Hippocampal neuronal loss, LATE‐NC, Alzheimer’s disease pathology, and cognitive decline

Abstract Background Hippocampal neuronal loss (HNL), LATE neuropathologic changes (LATE‐NC), and Alzheimer’s disease (AD) are common neuropathological findings in older persons. However, the inter‐relationship between AD, LATE‐NC, HNL, and cognition is not well understood. Method Participants without known dementia (n = 420; mean age‐at‐death = 92 years, women = 72%) enrolled, in the Rush community‐based cohorts and underwent annual cognitive testing and autopsy. At autopsy, the severity of HNL in the CA1‐subiculum sector was semi‐quantitatively graded from 0 (none) to 5 (severe) on H&E stain without regard to AD or LATE‐NC pathology. Hippocampal sclerosis (HS) was defined as severe hippocampal neuronal loss (grade 5). Tau‐tangle density, β‐amyloid burden, LATE‐NC, and other age‐related pathologies were also recorded. Logistic regression and mixed‐effect models adjusted for demographics and neuropathologies were used to examine the association of HNL with AD (tangles/ β‐amyloid) and LATE‐NC, and separately with cognitive decline. Path analyses examined the extent to which the associations of LATE‐NC and tau tangles with cognitive decline was attributable to HNL. Result HNL was common: mild in 61%, moderate in 16%, and severe in 20% of participants.
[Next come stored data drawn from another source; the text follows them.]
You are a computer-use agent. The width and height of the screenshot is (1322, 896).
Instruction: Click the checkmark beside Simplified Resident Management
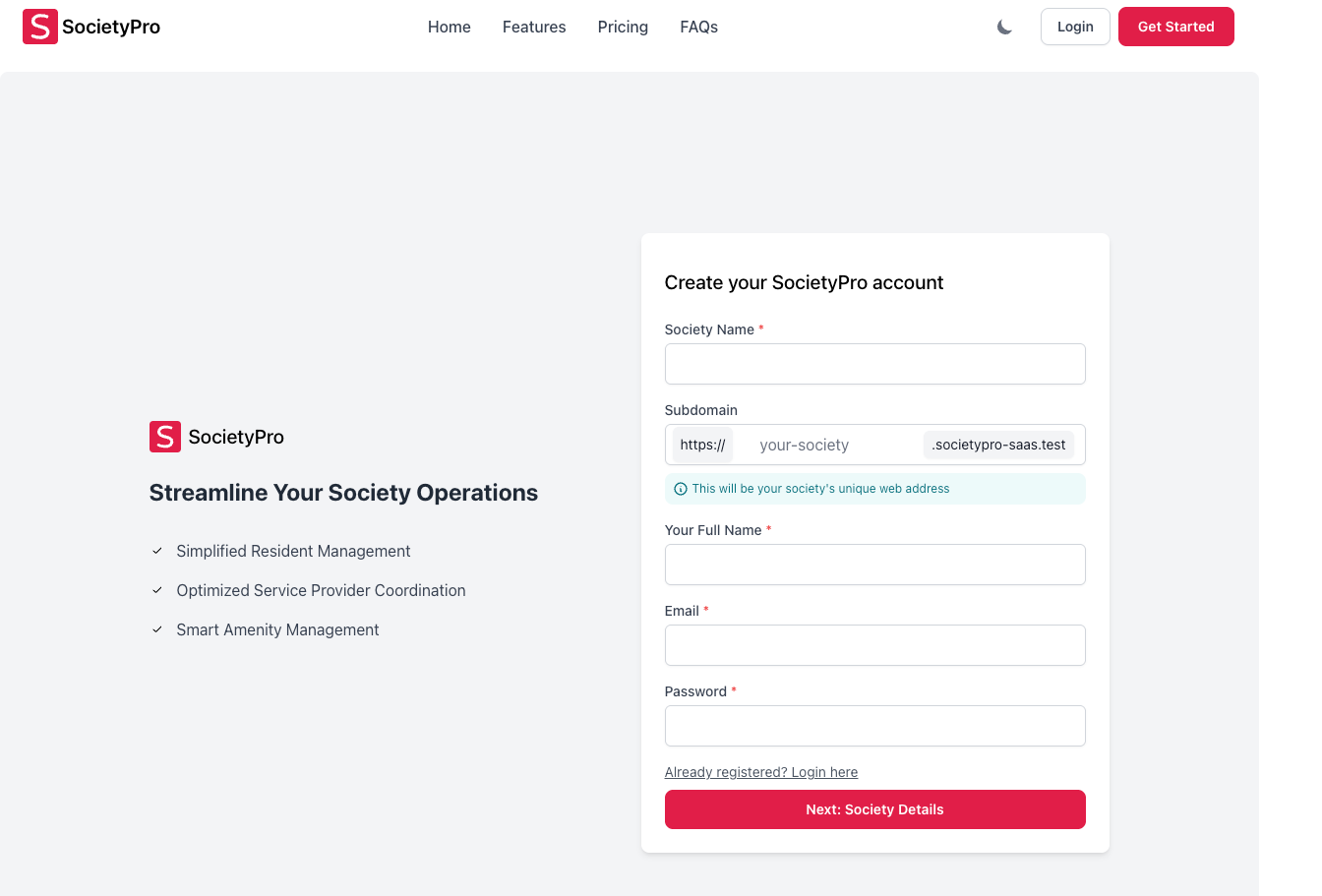(x=157, y=551)
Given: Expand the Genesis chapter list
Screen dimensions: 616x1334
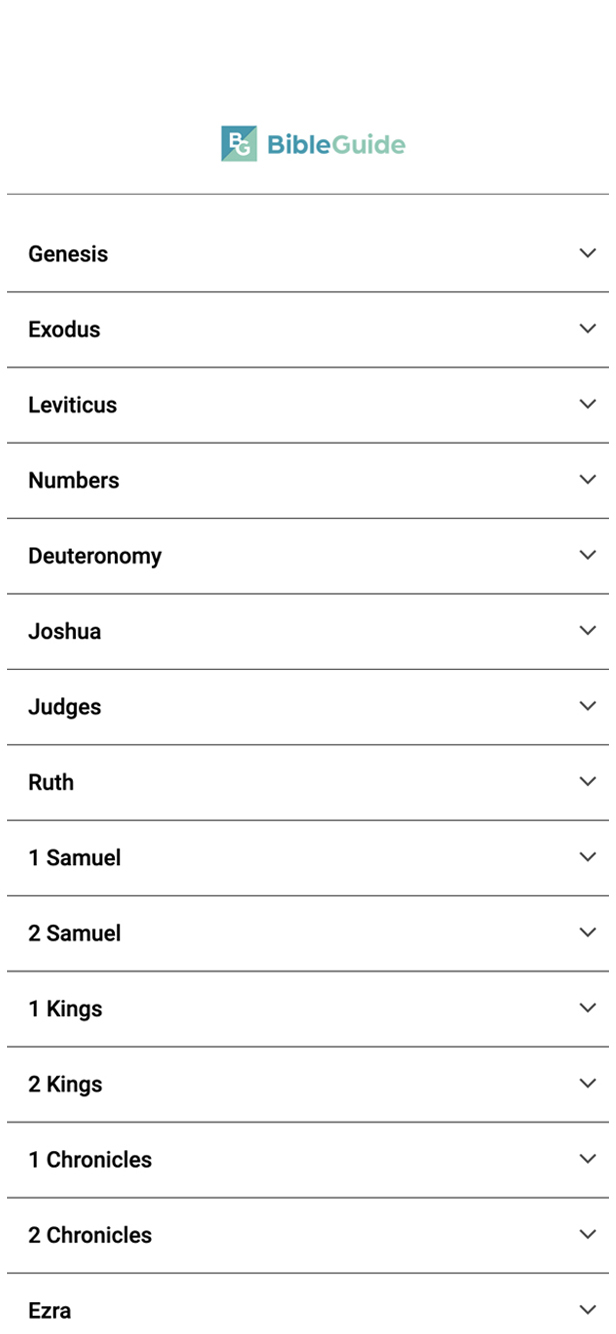Looking at the screenshot, I should point(588,253).
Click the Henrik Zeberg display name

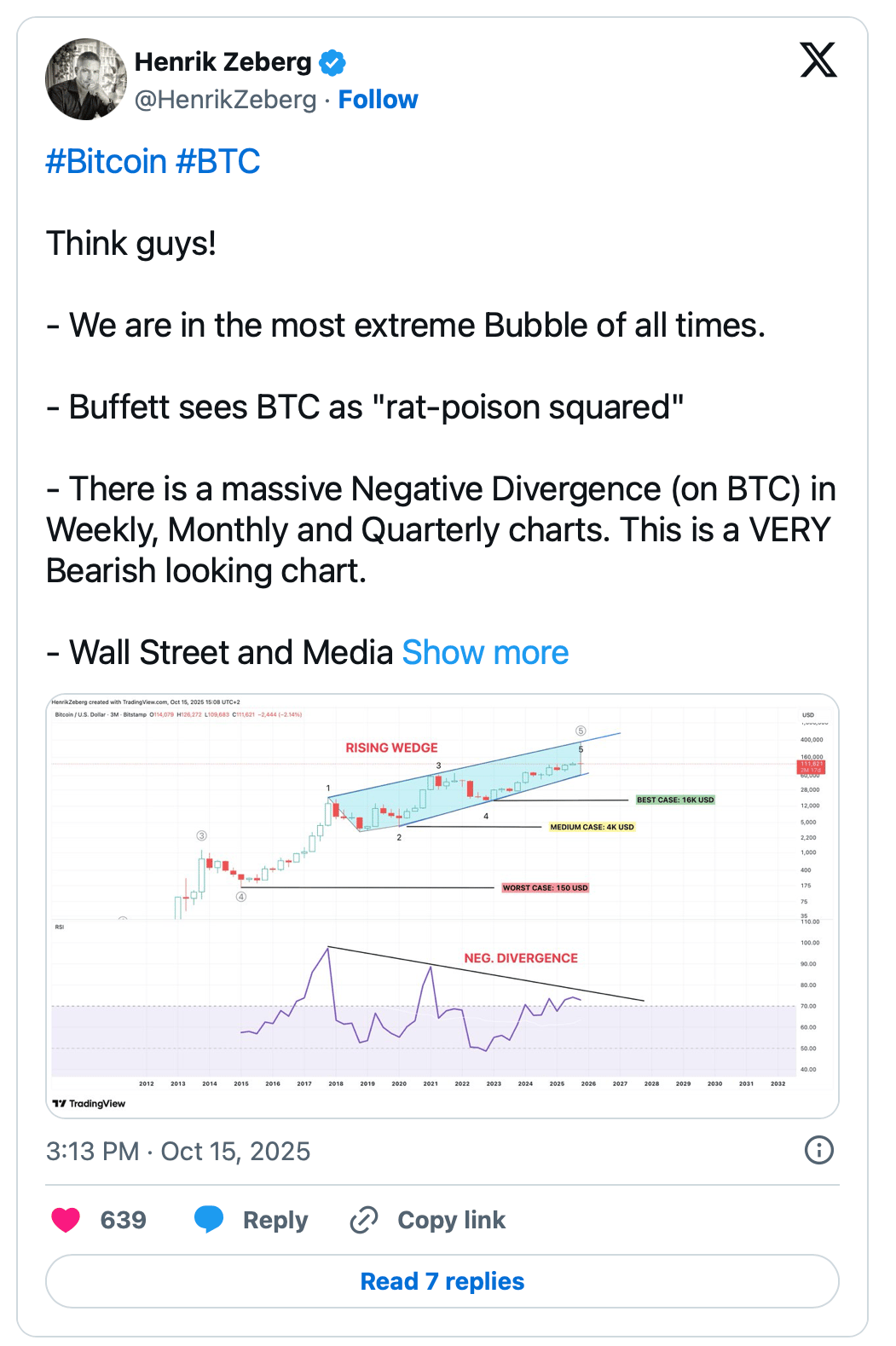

Advanced LATE‐NC stage 2/3 and tau‐tangles, but not β‐amyloid pathology, were associated with worse hippocampal neuronal loss. More HNL was associated with faster decline in global cognition and four cognitive domains: episodic, semantic, and working memory and perceptual speed. These associations remained robust even after excluding participants with HS. LATE‐NC and tangles were also associated with cognitive decline but the association between LATE‐NC and cognitive decline was lost while the association of tangles with cognitive decline was partially attenuated after adding HNL in the model. The result from path anlayses suggested that two‐thirds of the association between LATE‐NC and cognitive decline was attributable to HNL whereas only 5% of the association of tau tangles was through HNL. Conclusion Our results support that HNL and tangles are the major contributors of cognitive dysfunction. LATE‐NC is also associated with cognitive decline but may causes most dysfunction via HNL.